Dataset entries -
* * * *

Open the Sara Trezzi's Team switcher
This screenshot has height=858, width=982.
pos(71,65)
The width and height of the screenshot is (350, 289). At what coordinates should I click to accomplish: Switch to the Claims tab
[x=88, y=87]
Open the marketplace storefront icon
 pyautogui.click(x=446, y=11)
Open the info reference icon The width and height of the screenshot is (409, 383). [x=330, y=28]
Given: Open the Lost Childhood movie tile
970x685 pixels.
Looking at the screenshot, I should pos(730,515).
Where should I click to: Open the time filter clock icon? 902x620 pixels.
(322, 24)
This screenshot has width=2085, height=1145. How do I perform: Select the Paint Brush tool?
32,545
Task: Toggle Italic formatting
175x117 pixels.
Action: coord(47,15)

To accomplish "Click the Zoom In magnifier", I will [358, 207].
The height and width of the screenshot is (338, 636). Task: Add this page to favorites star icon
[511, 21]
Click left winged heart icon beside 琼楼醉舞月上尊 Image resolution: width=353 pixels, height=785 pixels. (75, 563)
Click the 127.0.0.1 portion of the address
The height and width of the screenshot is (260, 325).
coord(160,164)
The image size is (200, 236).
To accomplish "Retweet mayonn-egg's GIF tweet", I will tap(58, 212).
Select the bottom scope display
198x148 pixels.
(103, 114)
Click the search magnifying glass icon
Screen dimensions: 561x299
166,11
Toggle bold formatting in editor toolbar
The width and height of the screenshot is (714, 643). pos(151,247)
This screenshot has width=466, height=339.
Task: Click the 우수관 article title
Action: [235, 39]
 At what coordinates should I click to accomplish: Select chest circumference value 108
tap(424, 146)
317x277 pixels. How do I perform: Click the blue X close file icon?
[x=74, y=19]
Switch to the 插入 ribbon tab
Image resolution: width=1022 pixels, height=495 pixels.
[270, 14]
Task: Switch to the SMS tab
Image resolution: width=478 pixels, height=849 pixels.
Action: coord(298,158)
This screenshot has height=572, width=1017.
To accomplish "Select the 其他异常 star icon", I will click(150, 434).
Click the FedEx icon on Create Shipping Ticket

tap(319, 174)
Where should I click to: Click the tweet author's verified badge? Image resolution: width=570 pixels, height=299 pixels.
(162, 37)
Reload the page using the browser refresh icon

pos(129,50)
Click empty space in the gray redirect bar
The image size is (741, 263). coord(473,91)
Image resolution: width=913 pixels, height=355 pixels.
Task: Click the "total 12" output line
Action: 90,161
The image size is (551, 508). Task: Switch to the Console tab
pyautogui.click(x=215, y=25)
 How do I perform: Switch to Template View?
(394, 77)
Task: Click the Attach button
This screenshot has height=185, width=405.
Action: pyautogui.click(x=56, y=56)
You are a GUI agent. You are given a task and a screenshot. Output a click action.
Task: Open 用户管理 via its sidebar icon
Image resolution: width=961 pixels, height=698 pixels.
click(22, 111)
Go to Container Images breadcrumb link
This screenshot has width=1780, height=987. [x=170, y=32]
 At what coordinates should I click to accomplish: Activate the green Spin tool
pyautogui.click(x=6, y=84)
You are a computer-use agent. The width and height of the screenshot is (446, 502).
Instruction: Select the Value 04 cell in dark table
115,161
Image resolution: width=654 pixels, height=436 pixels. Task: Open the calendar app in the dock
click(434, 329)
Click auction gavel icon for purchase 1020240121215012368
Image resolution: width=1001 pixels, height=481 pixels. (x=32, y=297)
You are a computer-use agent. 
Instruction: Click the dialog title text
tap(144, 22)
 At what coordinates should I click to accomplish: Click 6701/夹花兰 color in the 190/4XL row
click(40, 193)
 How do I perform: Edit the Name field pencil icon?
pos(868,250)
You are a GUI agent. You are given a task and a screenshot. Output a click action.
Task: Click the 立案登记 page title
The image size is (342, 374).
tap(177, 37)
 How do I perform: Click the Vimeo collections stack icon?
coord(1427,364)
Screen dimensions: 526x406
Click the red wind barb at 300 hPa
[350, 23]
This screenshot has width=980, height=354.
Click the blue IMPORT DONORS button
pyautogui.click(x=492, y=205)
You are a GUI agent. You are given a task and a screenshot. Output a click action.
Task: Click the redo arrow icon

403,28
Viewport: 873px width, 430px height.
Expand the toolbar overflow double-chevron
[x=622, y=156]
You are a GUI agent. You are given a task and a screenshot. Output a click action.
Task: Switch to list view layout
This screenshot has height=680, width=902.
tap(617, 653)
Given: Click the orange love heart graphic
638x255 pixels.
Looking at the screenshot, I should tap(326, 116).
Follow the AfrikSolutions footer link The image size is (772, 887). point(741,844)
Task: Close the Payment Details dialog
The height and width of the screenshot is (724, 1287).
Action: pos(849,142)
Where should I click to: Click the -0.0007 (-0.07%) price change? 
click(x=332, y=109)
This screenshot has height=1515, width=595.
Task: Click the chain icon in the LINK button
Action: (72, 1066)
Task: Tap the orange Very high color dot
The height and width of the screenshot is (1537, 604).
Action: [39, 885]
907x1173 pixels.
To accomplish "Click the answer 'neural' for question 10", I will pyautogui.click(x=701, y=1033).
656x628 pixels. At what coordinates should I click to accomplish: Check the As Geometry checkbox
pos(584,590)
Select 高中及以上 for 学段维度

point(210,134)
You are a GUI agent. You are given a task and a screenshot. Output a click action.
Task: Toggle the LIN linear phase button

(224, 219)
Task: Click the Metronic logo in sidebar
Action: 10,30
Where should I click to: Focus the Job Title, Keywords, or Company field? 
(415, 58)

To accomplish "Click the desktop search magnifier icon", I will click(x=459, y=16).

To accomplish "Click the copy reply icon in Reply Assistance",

* * * *

Goal - Pull out every line in the entries that contains the word "page".

Exercise solution -
The height and width of the screenshot is (338, 636). Task: Add this page to favorites star icon
Reload the page using the browser refresh icon
Task: Click the 立案登记 page title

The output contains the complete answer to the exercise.